Directions for this task |
Please answer these questions from the text on the drug LED209, one answer a line.
1. At which institution were the mouse experiments conducted?
2. Which two hormones does LED209 prevent bacteria from detecting?
3. Which disease, called a potential bioterror weapon, did the mice have when the drug was given several hours after infection?

An experimental drug called LED209 may one day help cripple drug-resistant bugs, according to results of experiments on mice conducted at the University of Texas Southwestern Medical Center in Dallas.
"We are getting into a post-antibiotic era with no new ammunition. There's not going to be one magic bullet out there; however, doing something like this, we are not speeding the process (of antibiotic resistance) too much," New Scientist magazine quoted Vanessa Sperandio, a microbiologist, as saying.
She said that her team's experiments showed that blocking a bacterium's ability to sense human hormones could shut down its infection genes, and cripple its ability to kill mice.
The researcher revealed that LED209 was found to prevent bacteria from detecting two hormones key for mounting an infection, adrenalin and noradrenalin, without which pathogens like E. coli 0157:H7 could not churn out toxins or infiltrate animal cells.
When the researchers exposed mice to E. coli 0157:H7 or Salmonella, rodents that received the drug before infection fared far better than mice that received no antibiotics.
The team said that more animals survived, and there were fewer bacteria in their organs.
The researcher further revealed that the drug did wonders when they administered it to the mice several hours after infecting them with the disease tularaemia, a potential bioterror weapon that can kill humans.

Entries supplied |
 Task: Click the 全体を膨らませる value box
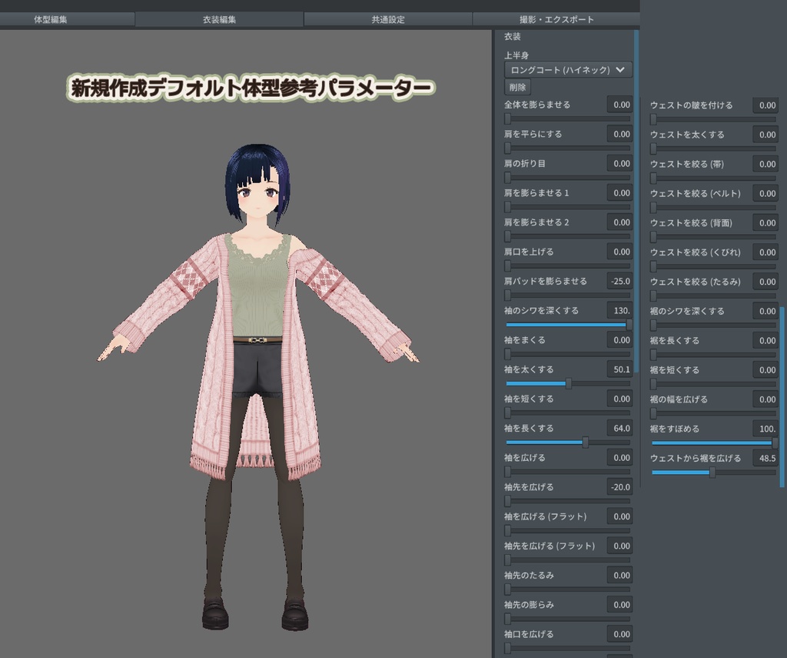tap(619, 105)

...

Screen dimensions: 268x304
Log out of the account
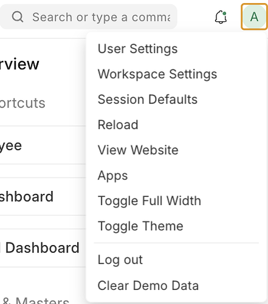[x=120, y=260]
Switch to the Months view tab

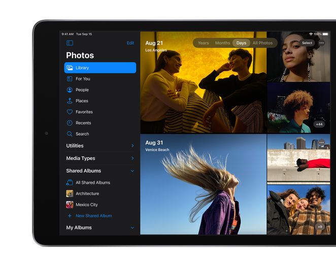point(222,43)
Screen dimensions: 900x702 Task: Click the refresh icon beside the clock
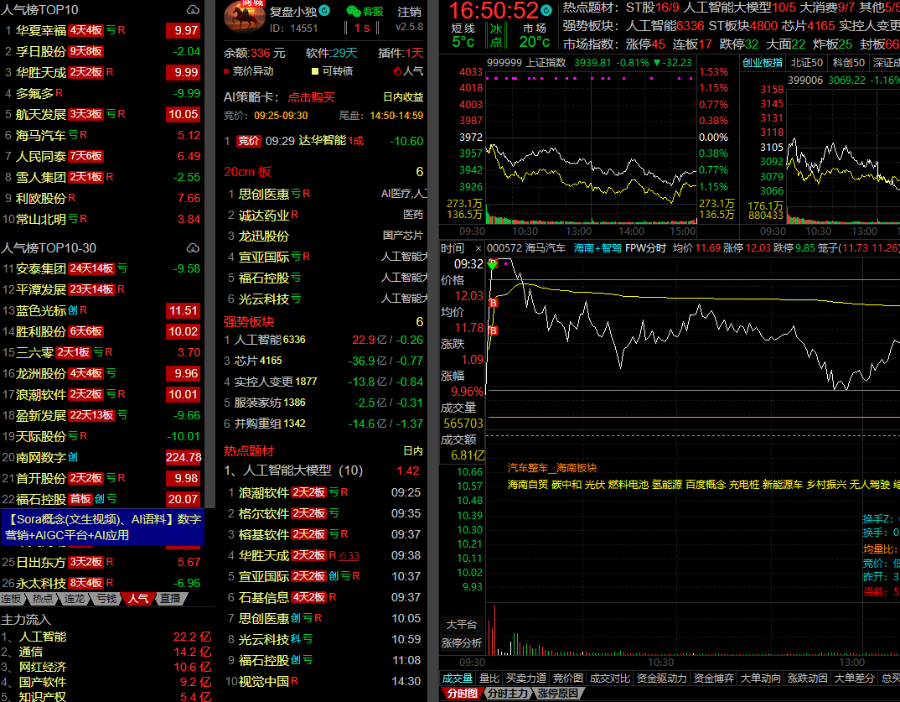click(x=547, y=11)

Result |
1. The University of Texas Southwestern Medical Center in Dallas
2. Adrenalin and noradrenalin
3. Tularaemia